From the entries below, list each line with "agent".

# Entries provided:
■ ■ ■ ■ ■ ■ ■

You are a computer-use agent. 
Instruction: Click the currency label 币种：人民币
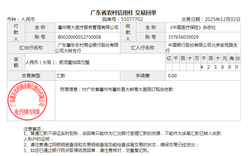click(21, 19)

■ ■ ■ ■ ■ ■ ■

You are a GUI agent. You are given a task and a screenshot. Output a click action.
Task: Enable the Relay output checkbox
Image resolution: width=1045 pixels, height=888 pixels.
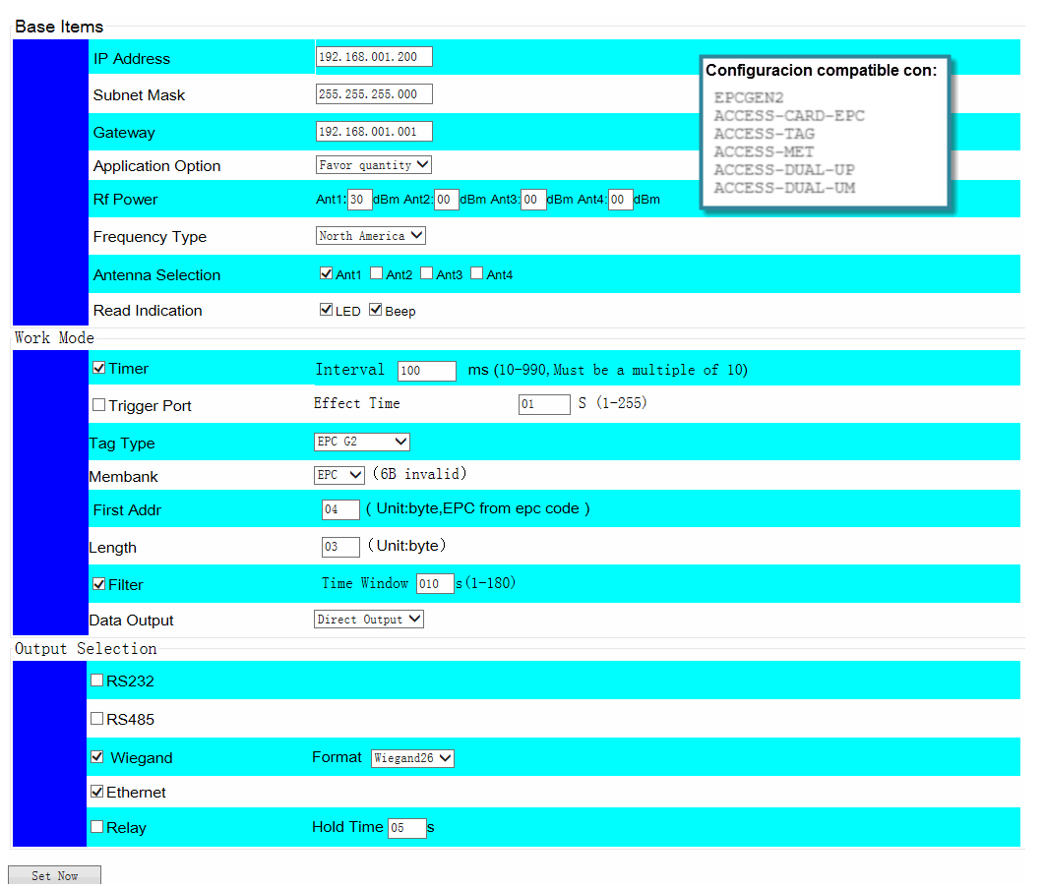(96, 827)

■ ■ ■ ■ ■ ■ ■

# Exercise response:
You are a computer-use agent. 
You are a GUI agent. You are given a task and a screenshot. Output a click action.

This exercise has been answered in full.